EY BATI, BİZE SIĞINAN MÜLTECİLER İÇİN NE YAPTINIZ?
Konuşmamın hemen başında bugün ebediyete uğurlayacağımız kahraman pilotlarımıza Allah’tan rahmet diliyorum. Ailelerine sabır diliyorum.
Ey Batı, lafa gelince kadın haklarını savunuyorsunuz. Ama bize sığınan mülteciler için ne yaptınız.
Biraz mali destek verin dediğinizde oraya hiç yanaşmazlar. Tüm Batı'da 150 bin sığınmacı var. Bizde ise 2 milyon.
Bu nerden geliyor. Bu kültürümüz ve inancımız gereği yaptığımız bir uygulamadır. Onun için Türkiye güçlüdür ve büyümeye devam edecektir.
İnsana değer vermeyen hiçbir ülkeyi büyükler kategorisinde saymam.
BOMBALAR ATARAK KADINI MAĞDUR ETMEK SUÇ DEĞİL Mİ?

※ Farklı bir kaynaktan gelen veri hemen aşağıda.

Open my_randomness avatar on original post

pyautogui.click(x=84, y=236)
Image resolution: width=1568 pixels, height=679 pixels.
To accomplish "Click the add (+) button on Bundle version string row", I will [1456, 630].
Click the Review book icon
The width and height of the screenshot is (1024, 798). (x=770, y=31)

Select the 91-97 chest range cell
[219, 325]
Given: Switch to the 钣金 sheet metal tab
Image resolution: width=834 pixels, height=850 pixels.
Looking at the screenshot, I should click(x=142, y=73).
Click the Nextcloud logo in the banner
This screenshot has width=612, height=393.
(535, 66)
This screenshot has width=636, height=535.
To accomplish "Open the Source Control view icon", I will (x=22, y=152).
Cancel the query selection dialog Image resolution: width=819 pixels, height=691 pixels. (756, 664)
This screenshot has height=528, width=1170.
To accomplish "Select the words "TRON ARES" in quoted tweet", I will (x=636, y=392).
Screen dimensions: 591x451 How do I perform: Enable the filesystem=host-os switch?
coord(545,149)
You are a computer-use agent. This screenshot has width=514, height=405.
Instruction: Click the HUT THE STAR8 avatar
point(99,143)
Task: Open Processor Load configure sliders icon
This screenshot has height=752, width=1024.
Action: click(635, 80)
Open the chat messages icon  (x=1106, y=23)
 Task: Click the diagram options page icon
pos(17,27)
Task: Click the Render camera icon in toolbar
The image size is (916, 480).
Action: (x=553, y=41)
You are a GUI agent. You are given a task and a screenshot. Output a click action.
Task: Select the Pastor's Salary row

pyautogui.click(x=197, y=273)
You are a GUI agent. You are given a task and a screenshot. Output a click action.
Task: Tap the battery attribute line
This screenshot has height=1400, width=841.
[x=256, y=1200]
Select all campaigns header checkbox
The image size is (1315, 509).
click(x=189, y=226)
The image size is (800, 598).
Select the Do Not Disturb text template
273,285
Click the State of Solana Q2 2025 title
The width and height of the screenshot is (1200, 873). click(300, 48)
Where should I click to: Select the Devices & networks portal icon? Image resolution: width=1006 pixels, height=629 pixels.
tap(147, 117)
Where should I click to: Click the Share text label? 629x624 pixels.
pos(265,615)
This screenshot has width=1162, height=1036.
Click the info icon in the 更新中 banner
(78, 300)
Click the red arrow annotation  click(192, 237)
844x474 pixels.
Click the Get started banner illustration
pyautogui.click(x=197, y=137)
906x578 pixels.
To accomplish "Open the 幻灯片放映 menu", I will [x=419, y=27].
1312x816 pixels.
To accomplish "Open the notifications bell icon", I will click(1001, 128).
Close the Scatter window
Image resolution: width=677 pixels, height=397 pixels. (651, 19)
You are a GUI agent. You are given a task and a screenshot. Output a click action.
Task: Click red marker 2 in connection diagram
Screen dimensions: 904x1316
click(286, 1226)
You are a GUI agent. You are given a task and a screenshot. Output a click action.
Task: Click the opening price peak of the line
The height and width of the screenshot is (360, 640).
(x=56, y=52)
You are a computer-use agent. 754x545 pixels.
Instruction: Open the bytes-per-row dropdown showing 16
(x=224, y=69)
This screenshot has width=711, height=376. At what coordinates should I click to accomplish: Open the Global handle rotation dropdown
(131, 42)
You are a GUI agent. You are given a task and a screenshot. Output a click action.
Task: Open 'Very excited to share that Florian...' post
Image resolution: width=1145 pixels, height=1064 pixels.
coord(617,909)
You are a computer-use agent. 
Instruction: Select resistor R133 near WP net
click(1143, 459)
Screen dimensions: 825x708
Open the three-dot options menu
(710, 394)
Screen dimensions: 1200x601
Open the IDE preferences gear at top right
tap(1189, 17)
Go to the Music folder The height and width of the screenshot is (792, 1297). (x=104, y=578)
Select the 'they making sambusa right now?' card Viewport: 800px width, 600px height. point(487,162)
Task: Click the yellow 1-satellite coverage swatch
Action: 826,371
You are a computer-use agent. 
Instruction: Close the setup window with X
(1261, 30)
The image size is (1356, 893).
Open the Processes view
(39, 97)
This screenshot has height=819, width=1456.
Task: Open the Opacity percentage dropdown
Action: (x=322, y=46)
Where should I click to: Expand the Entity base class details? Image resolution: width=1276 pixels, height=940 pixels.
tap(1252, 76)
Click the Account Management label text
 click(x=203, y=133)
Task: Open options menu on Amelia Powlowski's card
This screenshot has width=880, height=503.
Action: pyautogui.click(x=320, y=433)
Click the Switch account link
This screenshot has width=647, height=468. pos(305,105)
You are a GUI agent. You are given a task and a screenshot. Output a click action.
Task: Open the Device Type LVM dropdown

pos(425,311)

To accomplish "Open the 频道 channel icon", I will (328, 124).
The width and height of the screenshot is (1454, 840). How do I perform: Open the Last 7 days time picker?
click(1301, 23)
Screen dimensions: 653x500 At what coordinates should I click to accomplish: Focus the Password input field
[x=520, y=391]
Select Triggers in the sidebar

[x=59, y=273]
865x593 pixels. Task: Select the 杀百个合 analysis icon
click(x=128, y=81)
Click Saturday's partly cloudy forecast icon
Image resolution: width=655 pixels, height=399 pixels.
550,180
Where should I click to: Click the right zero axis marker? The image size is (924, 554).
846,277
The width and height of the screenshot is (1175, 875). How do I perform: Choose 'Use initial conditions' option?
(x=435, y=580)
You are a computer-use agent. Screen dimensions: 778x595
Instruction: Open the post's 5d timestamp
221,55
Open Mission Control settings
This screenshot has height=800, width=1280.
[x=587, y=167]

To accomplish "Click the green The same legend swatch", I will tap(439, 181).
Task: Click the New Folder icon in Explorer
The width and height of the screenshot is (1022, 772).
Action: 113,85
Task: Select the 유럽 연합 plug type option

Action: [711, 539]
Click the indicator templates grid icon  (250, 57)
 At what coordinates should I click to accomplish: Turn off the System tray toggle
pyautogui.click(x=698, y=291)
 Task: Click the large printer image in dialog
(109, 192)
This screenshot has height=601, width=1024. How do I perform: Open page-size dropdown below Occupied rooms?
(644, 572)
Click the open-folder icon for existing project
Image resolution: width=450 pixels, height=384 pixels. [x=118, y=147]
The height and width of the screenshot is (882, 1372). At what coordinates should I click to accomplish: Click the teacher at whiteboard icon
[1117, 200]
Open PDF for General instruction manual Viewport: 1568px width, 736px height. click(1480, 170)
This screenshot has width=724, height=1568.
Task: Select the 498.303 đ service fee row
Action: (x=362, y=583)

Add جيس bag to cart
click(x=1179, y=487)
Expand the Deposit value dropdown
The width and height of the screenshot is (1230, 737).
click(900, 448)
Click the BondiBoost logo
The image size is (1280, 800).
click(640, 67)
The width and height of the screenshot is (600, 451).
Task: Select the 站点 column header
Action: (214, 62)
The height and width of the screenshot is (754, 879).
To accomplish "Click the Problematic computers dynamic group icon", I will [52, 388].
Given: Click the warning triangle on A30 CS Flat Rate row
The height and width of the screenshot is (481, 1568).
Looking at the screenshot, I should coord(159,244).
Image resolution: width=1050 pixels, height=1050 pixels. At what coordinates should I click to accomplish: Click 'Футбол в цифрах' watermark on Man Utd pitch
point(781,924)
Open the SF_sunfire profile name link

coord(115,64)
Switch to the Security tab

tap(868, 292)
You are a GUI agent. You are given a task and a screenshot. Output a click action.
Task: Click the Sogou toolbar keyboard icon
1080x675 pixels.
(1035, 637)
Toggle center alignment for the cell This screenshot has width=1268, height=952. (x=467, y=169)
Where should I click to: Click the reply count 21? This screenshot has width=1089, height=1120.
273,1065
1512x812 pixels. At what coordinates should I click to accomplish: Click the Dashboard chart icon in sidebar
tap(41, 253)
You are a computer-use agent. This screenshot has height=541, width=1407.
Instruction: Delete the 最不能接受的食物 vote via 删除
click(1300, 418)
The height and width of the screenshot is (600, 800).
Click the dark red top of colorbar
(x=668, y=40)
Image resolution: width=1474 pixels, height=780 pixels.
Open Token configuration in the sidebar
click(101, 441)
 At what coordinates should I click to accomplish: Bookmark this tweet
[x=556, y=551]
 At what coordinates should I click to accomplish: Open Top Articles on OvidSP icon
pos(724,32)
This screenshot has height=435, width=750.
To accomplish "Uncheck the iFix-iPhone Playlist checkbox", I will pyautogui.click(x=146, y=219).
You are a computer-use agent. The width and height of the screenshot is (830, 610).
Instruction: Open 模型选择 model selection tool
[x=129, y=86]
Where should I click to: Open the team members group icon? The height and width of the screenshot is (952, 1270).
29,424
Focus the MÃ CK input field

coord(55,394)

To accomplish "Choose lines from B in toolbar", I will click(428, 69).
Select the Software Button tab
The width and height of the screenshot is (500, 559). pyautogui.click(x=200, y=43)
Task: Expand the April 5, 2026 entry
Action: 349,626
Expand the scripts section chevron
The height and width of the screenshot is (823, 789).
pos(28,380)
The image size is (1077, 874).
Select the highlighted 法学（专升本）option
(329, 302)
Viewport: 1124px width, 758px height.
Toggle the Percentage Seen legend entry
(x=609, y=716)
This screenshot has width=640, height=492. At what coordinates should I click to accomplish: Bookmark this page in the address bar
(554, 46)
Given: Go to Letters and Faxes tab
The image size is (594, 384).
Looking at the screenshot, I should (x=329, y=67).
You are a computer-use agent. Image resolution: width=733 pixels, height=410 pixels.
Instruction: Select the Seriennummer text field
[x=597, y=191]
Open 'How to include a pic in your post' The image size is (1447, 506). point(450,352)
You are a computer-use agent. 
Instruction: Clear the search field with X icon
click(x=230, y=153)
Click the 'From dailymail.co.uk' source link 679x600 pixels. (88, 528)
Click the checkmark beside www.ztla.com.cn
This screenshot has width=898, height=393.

Yıkılan evin başında gözyaşı döken, eşini kaybettiği için ağlayan, evi yıkıldığı için yüreği yanan kadındır. Acısı hissedilmeyen bu kadınların yaşadıkları insanlığın yarasıdır.
Bir tarafta kadın hakları diye kamuoyu ayağa kaldırılırken diğer tarafta kadınların yaşadıkları konusunda duyarsızlık var.
Bir tarafta eşitlik diye yer gök inletilirken diğer tarafta ölümler ve şiddet karşısında eşitlik oluyor. Bombalar atarak kadını mağdur etmek suç değil mi.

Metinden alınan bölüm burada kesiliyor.